Mit der Schließung der Gladauer Schweinezuchtanlage, die mit mehr als 50 000 Tieren zur Straathof-Holding gehörte, hat der Landkreis eine einzigartige Entscheidung getroffen. Dem ehemaligen Geschäftsführer Adrianus Straathof, einer der größten Schweinezüchter Europas, werden schwere Verstöße in punkto Tierschutz vorgeworfen. Harry Czeke (Die Linke) ist als Genthiner Stadtrat und Landtagsmitglied seit Jahren dabei, wenn zum Thema Tierhaltung diskutiert wird. Im Interview mit Volksstimme-Reporterin Franziska Ellrich spricht der Abgeordnete darüber, wie viel Tier die Region verträgt.
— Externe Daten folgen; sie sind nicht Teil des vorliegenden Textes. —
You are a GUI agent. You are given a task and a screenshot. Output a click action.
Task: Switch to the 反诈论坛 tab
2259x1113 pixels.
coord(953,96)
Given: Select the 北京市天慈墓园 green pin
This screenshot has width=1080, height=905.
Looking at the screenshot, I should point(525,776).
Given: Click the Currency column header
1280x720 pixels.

Volksstimme: Bevor wir über Tierhaltung sprechen. Wie sieht Ihr Fleischkonsum aus?

Harry Czeke: Ich denke, es muss nicht jeden Tag Fleisch sein, es darf auch gern mal Käse zum Abendbrot sein. Der Deutsche isst zu viel Fleisch. Wenn man bedenkt, dass für ein Kilogramm Fleisch zwischen acht und zehn Kilogramm Getreide als Futter für die Tiere eingesetzt werden, heißt weniger Fleisch auch Umweltschutz. Und gesünder wäre das auch noch.

Ein Kilogramm Gehacktes kann man dieser Tage für weniger als vier Euro kaufen. Wie viel Tierwohl ist bei solchen Preisen möglich?
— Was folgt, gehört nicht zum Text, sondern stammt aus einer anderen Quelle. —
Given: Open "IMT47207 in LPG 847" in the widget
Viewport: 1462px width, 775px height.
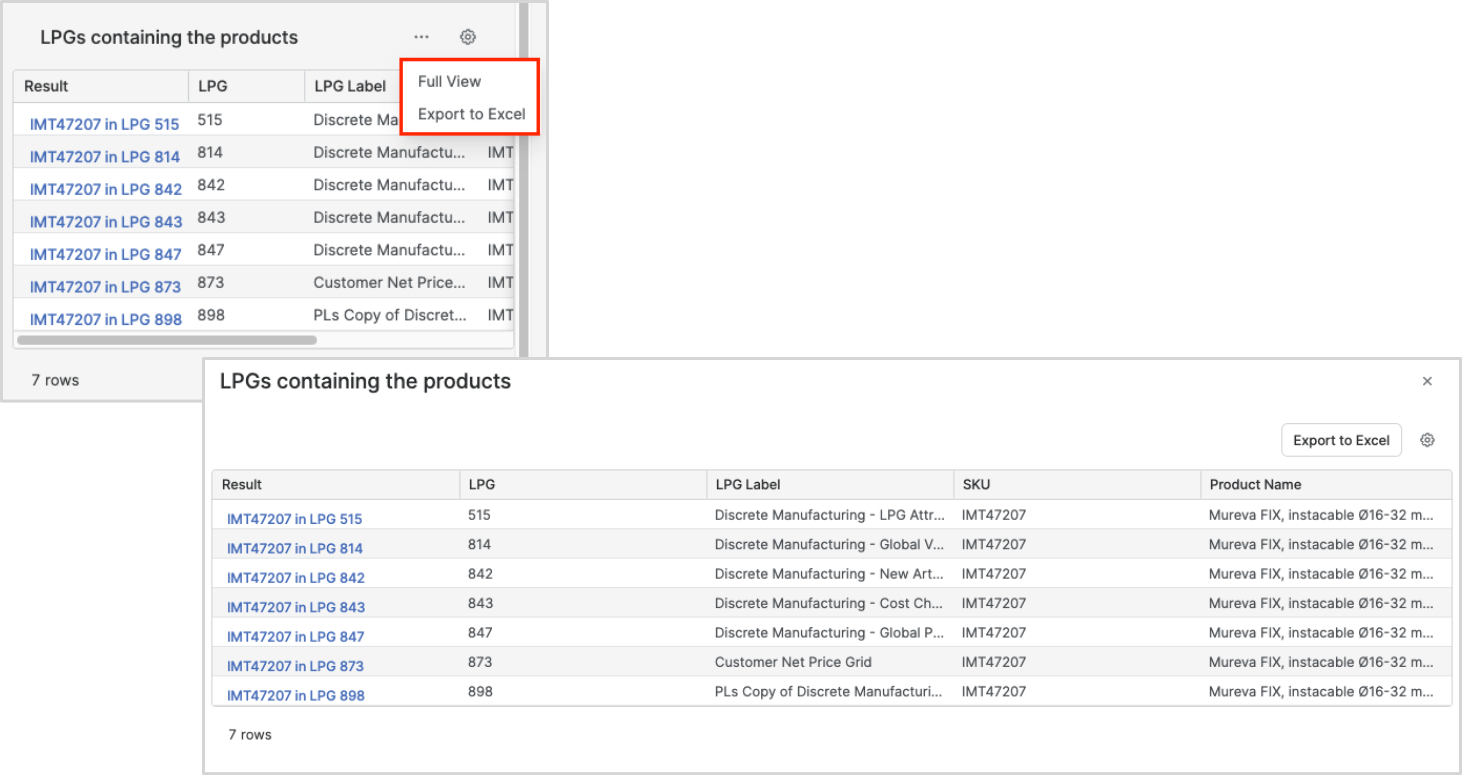Looking at the screenshot, I should (103, 254).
Ein Problem ist, dass die Mentalität "Geiz ist Geil" auch bei der Ernährung nicht halt macht. Die Supermärkte drücken die Preise beim Erzeuger. Und dem Landwirt bleibt dabei kein Geld, um in mehr Tierwohl zu investieren.

Mehr Tierwohl ist das Stichwort. Wo sehen Sie die Lösung?

Meine Fraktion hat im Landtag den Antrag gestellt, Bestands-obergrenzen für Tierhaltungen einzuführen. Im Fall Gladau stehen mehr als 50 000 Tiere in den Ställen. Das ist zu viel. Im Vergleich zu anderen Bundesländern hat Sachsen-Anhalt Nachholbedarf, und kann noch mehr Tiere vertragen. Aber eben nicht Zehntausende an einem Ort, sondern verteilt auf kleinere Einheiten.

Warum soll das besser sein?

Ich gehe davon aus, dass eine überschaubare Tierzahl in Sachen Hygiene, gesundheitliche Versorgung und Kontrolle die Sache erleichtert. Außerdem bedeutet das auch eine bessere Verteilung der Arbeitsplätze im ländlichen Raum und weniger Transporte. Unser Stichwort ist: An den Boden gebundene Tierhaltung.

Was bedeutet bodengebunden?

Der Idealfall wäre, wenn der Landwirt gleich auf dem Acker neben dem Tierstall das Futter anbaut und dort die anfallende Gülle ausfahren kann. Dabei geht es uns auch um geringere Nitratbelastungen der Böden. Besitzt ein Tierhalter keinen eigenen Acker, sind auch Verträge mit Nachbarbetrieben eine Lösung. Was wir nicht mehr wollen: Dass sowohl die lebenden Tiere als auch das Futter oder die Gülle über unnötig weite Entfernungen durch das Land transportiert werden müssen.

Wie sollen diese Bestands-obergrenzen aussehen? Wer entscheidet wie viele Tiere die Region verträgt?

Wichtig: Es geht ganz und gar nicht um absolute Zahlen. Wenn ich mir eine Kuh anschaffen will, darf das nicht heißen, dass mein Nachbar zwei seiner Schweine abschaffen muss. Sondern es geht um Gesetze, die es möglich machen Tierbestandsgrößen für eine Region zu definieren. Dabei muss unter anderem die ökologische Belastbarkeit der Umgebung, das betrifft Anbau von Futter und Ausbringung von Gülle, berücksichtigt werden. Dazu müssen natürlich die Schutzvorgaben für Gewässer, Boden und Luft eingehalten werden. Und ganz entscheidend: Das Mitspracherecht der Bevölkerung - die kommunalen Vertreter vor Ort müssen mitentscheiden dürfen. Anders als in Gladau.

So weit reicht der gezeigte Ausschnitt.